▶ Records to process:
--------------------

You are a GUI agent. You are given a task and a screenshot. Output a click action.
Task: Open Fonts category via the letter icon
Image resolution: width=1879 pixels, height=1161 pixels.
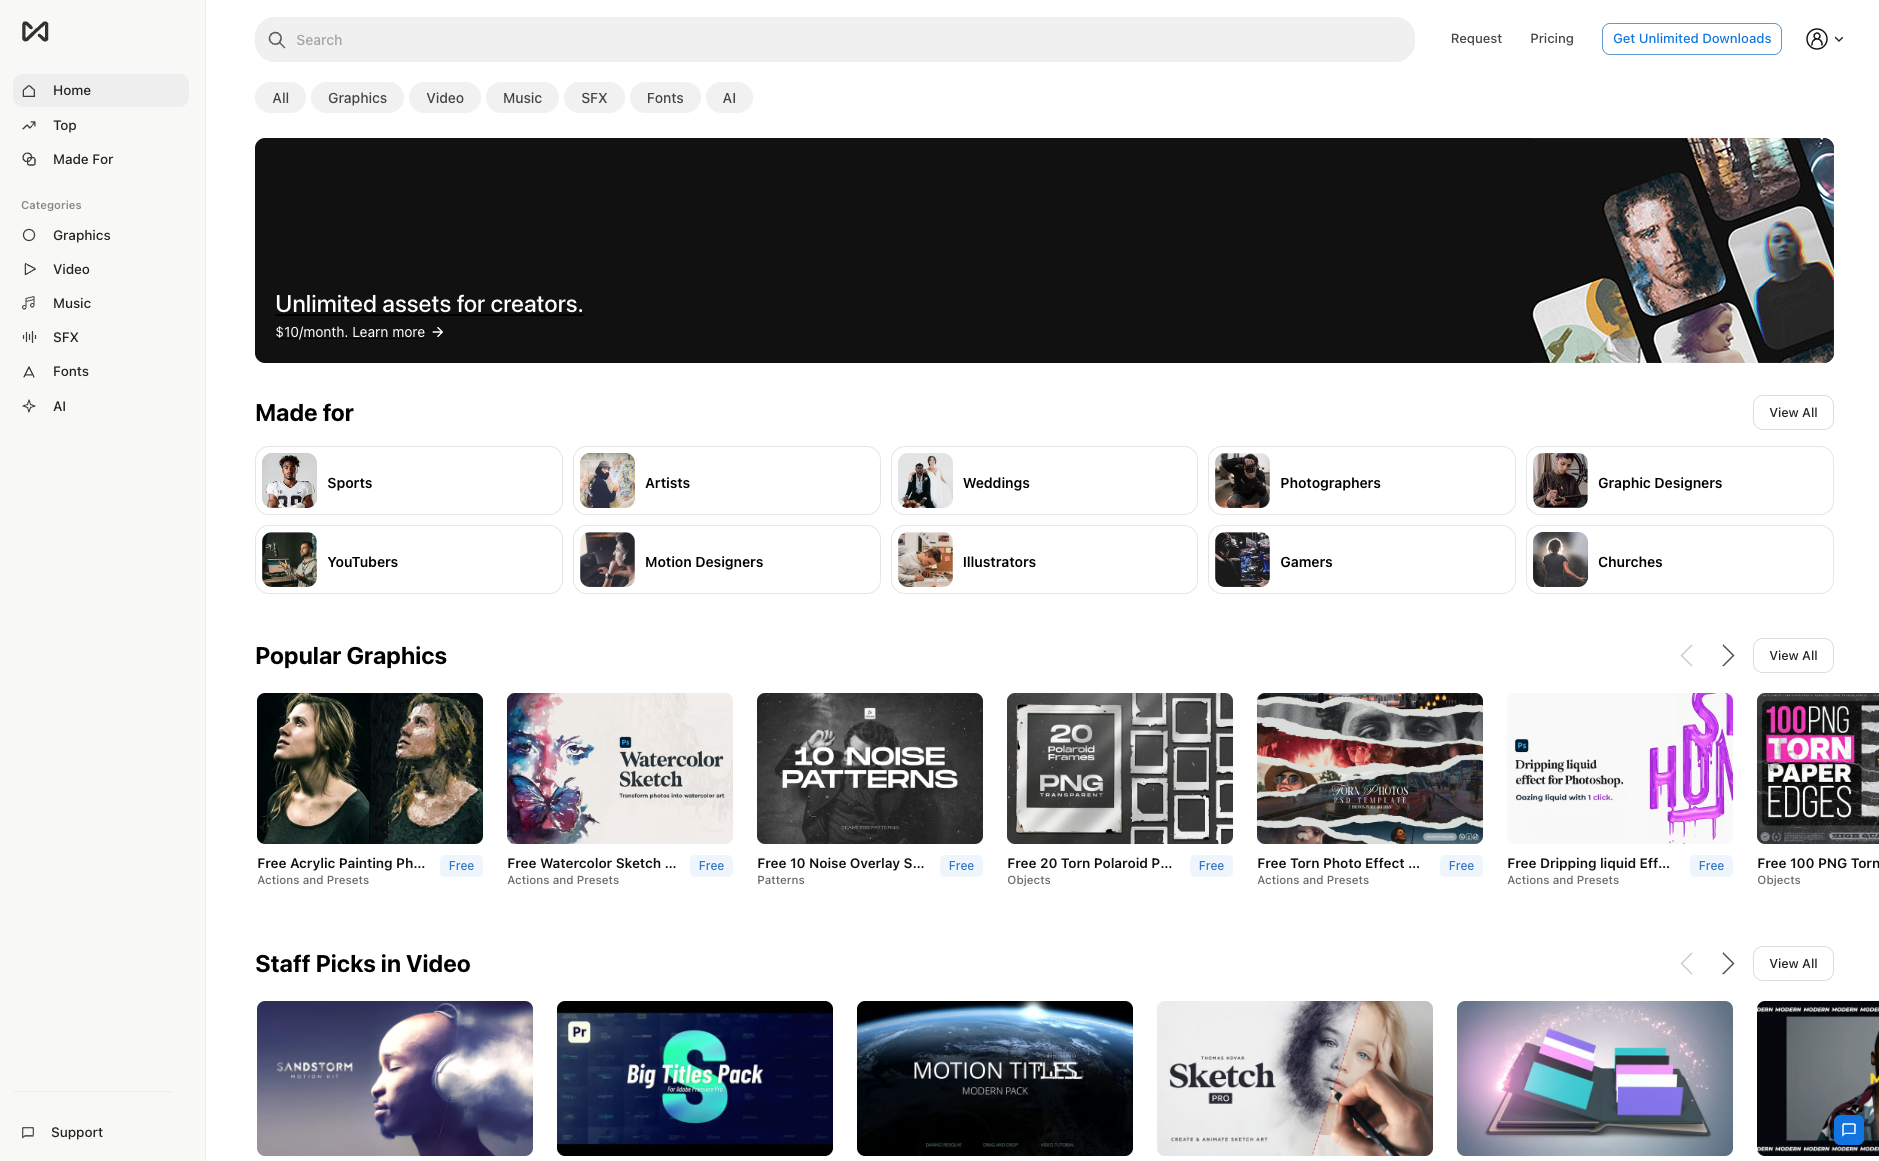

--------------------

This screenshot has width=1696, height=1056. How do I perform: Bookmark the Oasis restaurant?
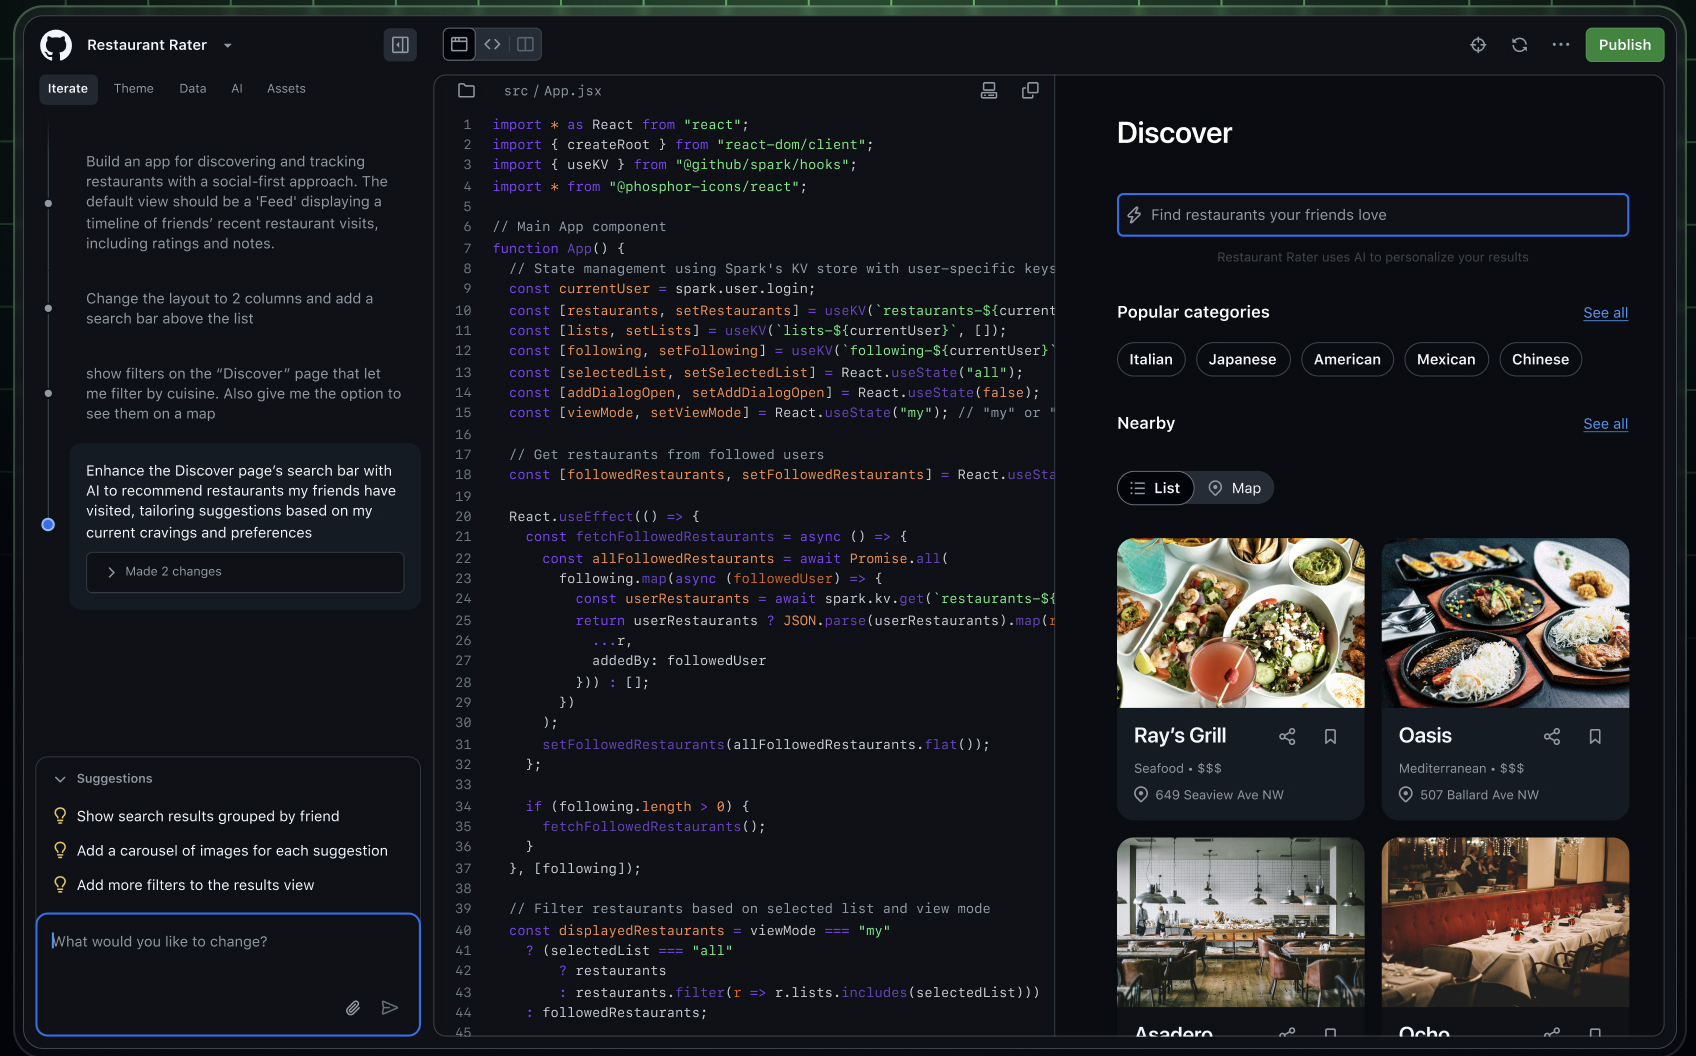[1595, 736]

--------------------

After locating the line holding "You are a GUI" above, output exactly that line and every line after it through the line holding "Image resolution: width=1879". Include nothing else.

You are a GUI agent. You are given a task and a screenshot. Output a click action.
Task: Open Fonts category via the letter icon
Image resolution: width=1879 pixels, height=1161 pixels.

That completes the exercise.